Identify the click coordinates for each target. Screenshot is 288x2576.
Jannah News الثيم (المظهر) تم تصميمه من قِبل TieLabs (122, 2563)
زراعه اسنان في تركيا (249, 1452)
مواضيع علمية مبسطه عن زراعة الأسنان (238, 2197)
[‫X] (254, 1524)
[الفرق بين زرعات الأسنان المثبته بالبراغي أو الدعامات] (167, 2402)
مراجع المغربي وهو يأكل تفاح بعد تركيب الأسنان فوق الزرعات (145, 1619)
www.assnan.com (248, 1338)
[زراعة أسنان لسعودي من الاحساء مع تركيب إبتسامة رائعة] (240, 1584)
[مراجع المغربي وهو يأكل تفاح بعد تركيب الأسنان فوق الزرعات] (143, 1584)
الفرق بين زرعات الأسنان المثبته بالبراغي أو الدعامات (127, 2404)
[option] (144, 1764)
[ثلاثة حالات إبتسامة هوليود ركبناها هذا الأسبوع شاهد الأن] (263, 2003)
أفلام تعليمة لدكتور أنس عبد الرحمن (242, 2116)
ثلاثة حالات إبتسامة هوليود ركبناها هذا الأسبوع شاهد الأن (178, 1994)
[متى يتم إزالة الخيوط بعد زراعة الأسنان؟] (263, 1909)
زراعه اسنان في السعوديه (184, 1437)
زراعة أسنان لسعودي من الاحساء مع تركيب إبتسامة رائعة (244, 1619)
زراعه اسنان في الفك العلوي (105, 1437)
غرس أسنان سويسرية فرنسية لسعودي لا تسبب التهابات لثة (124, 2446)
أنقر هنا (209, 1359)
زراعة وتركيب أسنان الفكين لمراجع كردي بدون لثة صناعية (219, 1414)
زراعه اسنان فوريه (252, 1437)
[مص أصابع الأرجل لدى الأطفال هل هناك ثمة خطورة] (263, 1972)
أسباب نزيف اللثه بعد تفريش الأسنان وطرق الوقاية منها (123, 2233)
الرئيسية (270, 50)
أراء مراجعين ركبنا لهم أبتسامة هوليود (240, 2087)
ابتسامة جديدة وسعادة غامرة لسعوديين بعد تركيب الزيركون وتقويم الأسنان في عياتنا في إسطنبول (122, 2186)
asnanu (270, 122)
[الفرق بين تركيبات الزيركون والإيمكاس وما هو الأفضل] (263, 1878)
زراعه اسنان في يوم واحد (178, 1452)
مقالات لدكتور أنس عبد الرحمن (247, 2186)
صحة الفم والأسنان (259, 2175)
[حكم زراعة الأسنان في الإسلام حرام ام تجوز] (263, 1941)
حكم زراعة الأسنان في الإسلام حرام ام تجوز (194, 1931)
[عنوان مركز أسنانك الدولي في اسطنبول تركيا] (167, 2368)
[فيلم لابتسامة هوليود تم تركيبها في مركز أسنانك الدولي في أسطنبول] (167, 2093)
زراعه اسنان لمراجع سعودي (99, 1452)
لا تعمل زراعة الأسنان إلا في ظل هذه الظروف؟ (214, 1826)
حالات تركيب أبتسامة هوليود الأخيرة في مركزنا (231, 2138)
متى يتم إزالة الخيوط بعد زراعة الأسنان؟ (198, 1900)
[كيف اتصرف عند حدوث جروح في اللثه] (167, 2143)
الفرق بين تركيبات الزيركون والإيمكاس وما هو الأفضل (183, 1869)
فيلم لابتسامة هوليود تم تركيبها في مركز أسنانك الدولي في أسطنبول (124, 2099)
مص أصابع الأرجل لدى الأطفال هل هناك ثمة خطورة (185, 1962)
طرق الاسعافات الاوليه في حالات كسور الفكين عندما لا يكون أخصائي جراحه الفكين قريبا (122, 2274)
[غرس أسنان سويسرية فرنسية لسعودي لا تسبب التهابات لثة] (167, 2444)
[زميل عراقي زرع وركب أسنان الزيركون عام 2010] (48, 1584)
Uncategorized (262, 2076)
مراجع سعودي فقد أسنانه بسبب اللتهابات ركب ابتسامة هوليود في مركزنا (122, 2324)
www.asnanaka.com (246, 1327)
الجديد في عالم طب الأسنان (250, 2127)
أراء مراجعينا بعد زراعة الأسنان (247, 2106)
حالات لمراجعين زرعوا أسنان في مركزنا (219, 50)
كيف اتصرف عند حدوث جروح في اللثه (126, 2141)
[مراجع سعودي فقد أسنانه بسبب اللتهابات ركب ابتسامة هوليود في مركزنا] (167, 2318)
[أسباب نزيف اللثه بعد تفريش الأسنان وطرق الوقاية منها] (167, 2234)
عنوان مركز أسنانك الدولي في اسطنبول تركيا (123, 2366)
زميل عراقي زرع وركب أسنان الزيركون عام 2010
┄┄┄┄┄┄
▸ What the task asks: Search the data above for "جروح" and copy every line where it turns up.

▸ Result:
[كيف اتصرف عند حدوث جروح في اللثه] (167, 2143)
كيف اتصرف عند حدوث جروح في اللثه (126, 2141)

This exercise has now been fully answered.